_Task description:_
Please collect every line in the records below that contains the string "target", and copy each of those lines in full.

_Data rows:_
+-------+

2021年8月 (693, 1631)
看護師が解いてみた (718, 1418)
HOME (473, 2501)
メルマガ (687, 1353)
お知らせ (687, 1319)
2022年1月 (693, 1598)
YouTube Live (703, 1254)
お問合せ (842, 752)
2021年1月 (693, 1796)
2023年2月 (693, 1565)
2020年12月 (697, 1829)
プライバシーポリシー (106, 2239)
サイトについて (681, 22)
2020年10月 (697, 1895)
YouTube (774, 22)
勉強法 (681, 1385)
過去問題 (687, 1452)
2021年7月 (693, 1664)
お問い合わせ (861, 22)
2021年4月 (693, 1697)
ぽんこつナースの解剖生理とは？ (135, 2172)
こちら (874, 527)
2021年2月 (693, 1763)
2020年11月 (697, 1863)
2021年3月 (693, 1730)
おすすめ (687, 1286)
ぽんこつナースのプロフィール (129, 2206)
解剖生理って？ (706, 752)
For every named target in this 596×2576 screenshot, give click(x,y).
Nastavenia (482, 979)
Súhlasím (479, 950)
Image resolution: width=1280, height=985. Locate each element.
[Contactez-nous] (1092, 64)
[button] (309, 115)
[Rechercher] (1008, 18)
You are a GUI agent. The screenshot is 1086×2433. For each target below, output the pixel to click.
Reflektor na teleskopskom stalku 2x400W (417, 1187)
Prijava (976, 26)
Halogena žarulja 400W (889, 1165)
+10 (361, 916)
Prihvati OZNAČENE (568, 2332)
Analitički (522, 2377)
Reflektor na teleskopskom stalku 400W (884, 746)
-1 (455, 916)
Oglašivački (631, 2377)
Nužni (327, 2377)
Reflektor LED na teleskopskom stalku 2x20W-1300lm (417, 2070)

+-------+

_Exercise response:_
For every named target in this 596×2576 screenshot, give click(x,y).
You are a GUI agent. The screenshot is 1086×2433. For each target below, output the pixel to click.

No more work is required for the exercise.